INTERSTELLAR

Interstellar

INTERSTELLAR  * 1/2

Starring Matthew McConaughey, Anne Hathaway, Jessica Chastain, Wes Bentley and Michael Caine. Screenplay by Jonathan Nolan and Christopher Nolan. Directed by Christopher Nolan.

Christopher Nolan’s Interstellar takes place in the not too distant future, when climate change has left our planet unable to produce anything but corn. I assume this is a winking apology for these next three, very long hours.

Corny isn’t quite the word for this movie. Perhaps doofy is more appropriate. From moment to moment Interstellar makes no sense whatsoever, yet characters breathlessly talk themselves in circles trying to drag this massively budgeted science-fiction extravaganza back down to Earth at every opportunity. It’s all a bunch of garbled nonsense but they keep trying to mansplain it to you.

It’s also really, really long, and you’re held prey by a director hell-bent on turning poetry into prose.

Matthew McConaughey stars as “Coop,” basically playing Sam Shepard as Chuck Yeager in The Right Stuff and doing a fine job of it. He’s a former pilot, single-dad, sick and tired of tending farms until he not-so accidentally one night stumbles upon NASA’s secret plan to save mankind.

Blah-blah-blah, something about wormholes and thus McConaughey has to leave his family and fly a rocket ship into the great wide open, looking for a sustainable planet outside of our galaxy — one we haven’t ruined yet.  Michael Caine reads a Dylan Thomas poem way more than once for dramatic effect, as our cast of crusty characters blasts off to the stars seeking another home for the human race.
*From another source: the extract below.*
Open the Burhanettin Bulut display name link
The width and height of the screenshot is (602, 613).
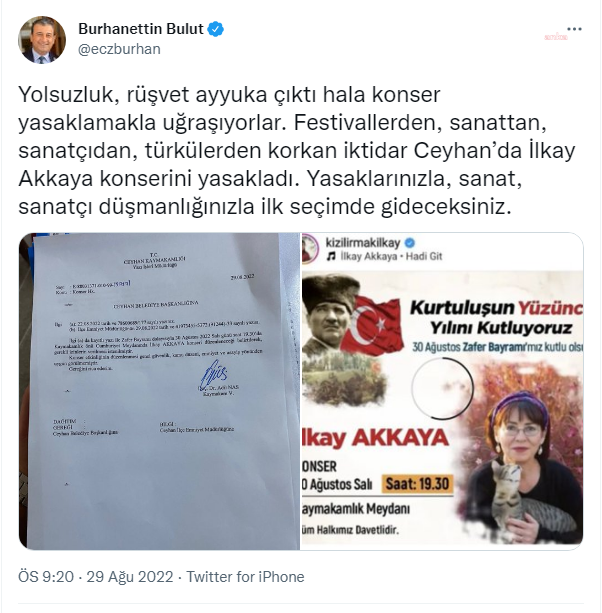(x=141, y=29)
Anne Hathaway appears as an allegedly brilliant scientist who is also a stupid girl trying to jeopardize the mission just because she misses her boyfriend. American Beauty’s plastic-bag weirdo Wes Bentley has for some reason been invited along as the disposable exposition machine. There’s also a black guy who isn’t allowed to talk back the way McConaughey’s robot sidekick (voiced by Bill Irwin) always does.

Interstellar plods. Like most Nolan movies it hints at interesting ideas without ever really following up on any of them. I enjoyed his first couple Batman pictures and The Prestige because Nolan was working with boldly drawn archetypes and proudly owned his intellectual chilliness. Interstellar tries to play on our emotions, and I don’t think this director has any.

It’s just a really weird film, the strangest and most misguided fake-Spielberg picture since Super 8. Interstellar gets the words right but not the music. Nolan has made a big to-do in the press lately of shooting on good old fashioned 35mm film and he proudly uses old-school miniature special effects, but I got just as bored with them as I do with every crummy digital 3-D extravaganza because I honestly didn’t care what was happening next.

The movie is so pedestrian it needs to invent a Bad Guy for McConaughey to fist-fight. As if trying to terraform a new home for the human race were not enough, we need a dumbass battle scene with a villain played by a Special Guest Star Oscar Winner whose sinister plan doesn’t even make any fucking sense. This is when Interstellar really starts circling the drain, and boy does it never recover.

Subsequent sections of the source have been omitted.